From day one, Klopp had worked on culture. He is a big man with big smiles, a big booming laugh and big hugs for fans and players and rivals alike. He would be easy to dismiss as a feel-good merchant, but behind the smiles is a precision brain. He has been creating what he calls “Mentality Monsters” – players who refuse to give up. Those players went straight back to the Champions League final the year after the historic defeat – and won it. This year they have finally landed the one that eluded a whole generation, the EPL trophy – so emphatically that it was pretty much in the bag by Christmas 2019, which is when I knew I would be writing this article.
Klopp’s tight-knit, team-first culture is combined with strict strategy: a super-quick, relentless style of play that presses opposition teams into helpless submission. This interlocking combination of culture and strategy is very unusual – and very effective. Behaviour drives performance, which in turn reinforces behaviour.
But the earthy Klopp knows nothing of this business-school jargon. Players and colleagues describe him as the real deal: he is what you see, a man with genuine warmth and affection, who inspires others to greater heights than they thought themselves capable of. He has improved every player in the squad, but has always made them play for the whole, not for themselves. In interviews he shies away from talking about his own achievements, always highlighting the impact of his colleagues.
This is the heart of leadership: creating the conditions in which others can perform and deliver. The best leaders are enablers, facilitators, coaches. They are always more we than me – but genuinely so, not as a pose or posture. And they are very, very rare.
For most leaders, it’s a very different deal. Look at me. Praise me. Reward me. Adore me. Depend on me. Remember me. Miss me.
It should be no surprise that the more common brand of leadership only produces short-lived successes, gains that crumble quickly, accomplishments that are illusions crafted for the cameras.

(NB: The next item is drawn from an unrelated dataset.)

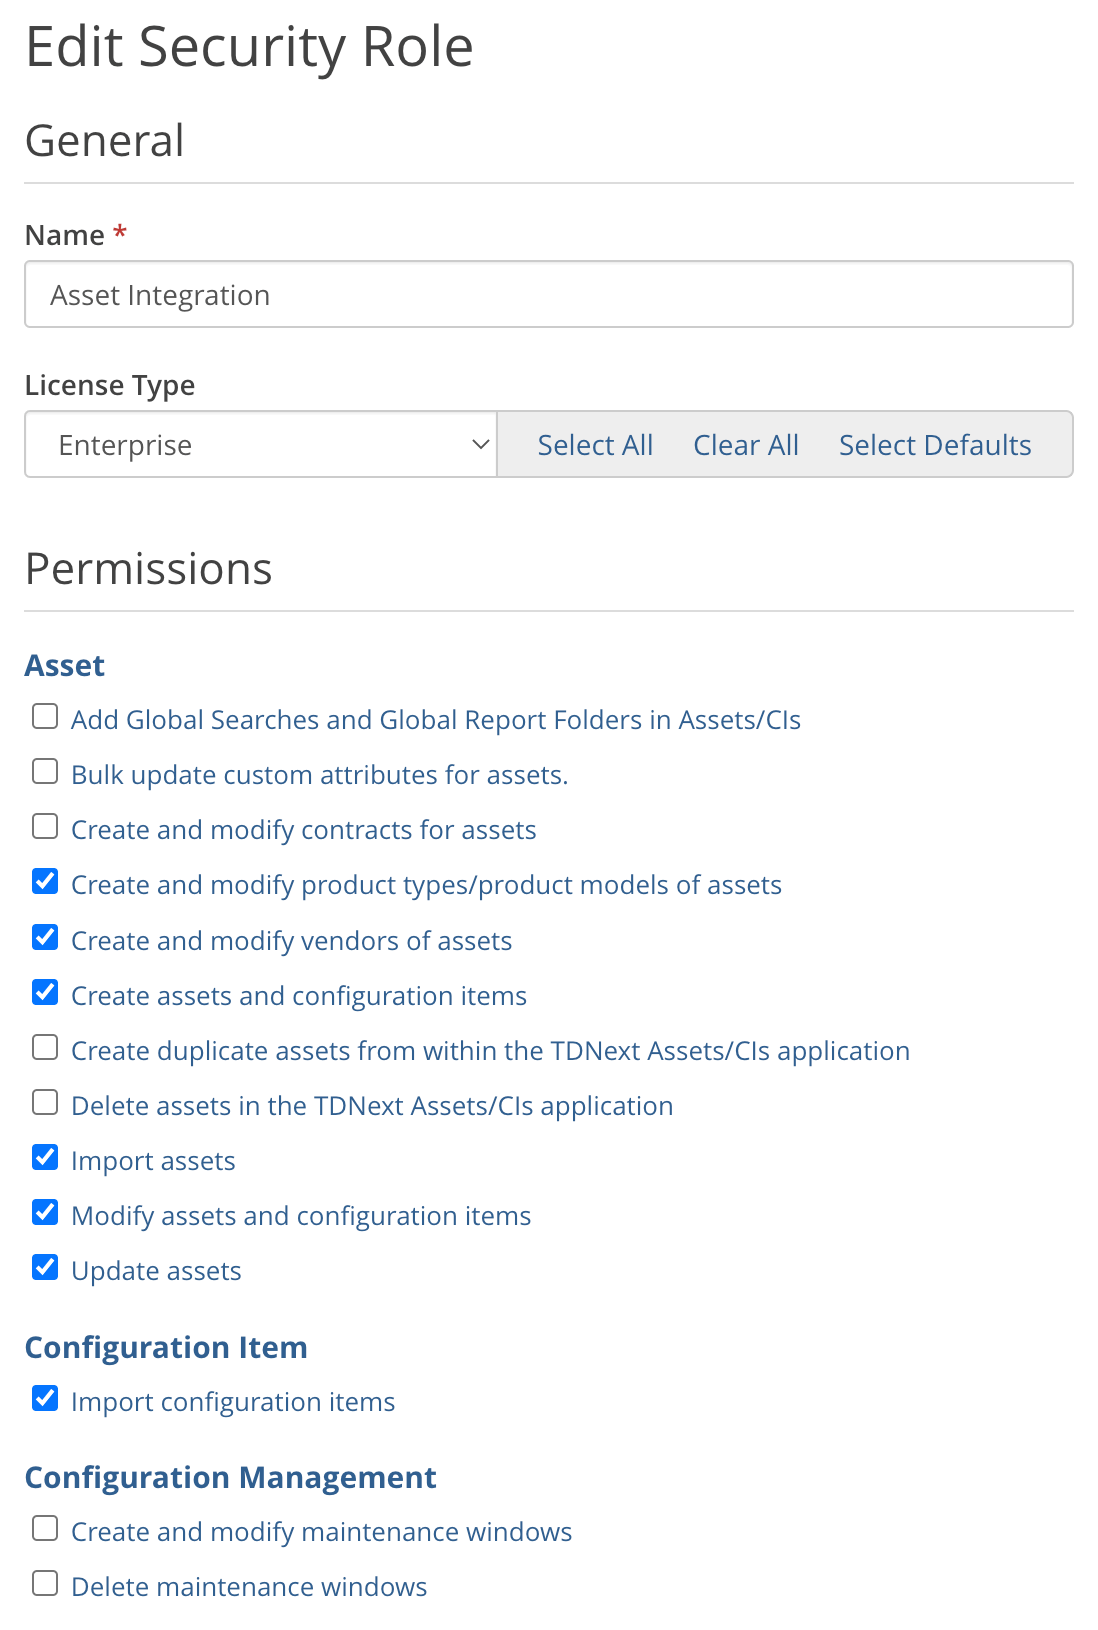Select the 'Asset Integration' name value

[x=161, y=294]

When Liverpool finally landed the EPL trophy last week, Klopp began crying during his first TV interview. Why? Because of his genuine delight for the club’s fans and his own iconic predecessors from yesteryear. Again, his focus was not on himself, his image or his accomplishment. It was in his connection with others, with a bigger deal. Perhaps that’s why he came to this club above all others. Its anthem is: “You’ll Never Walk Alone.”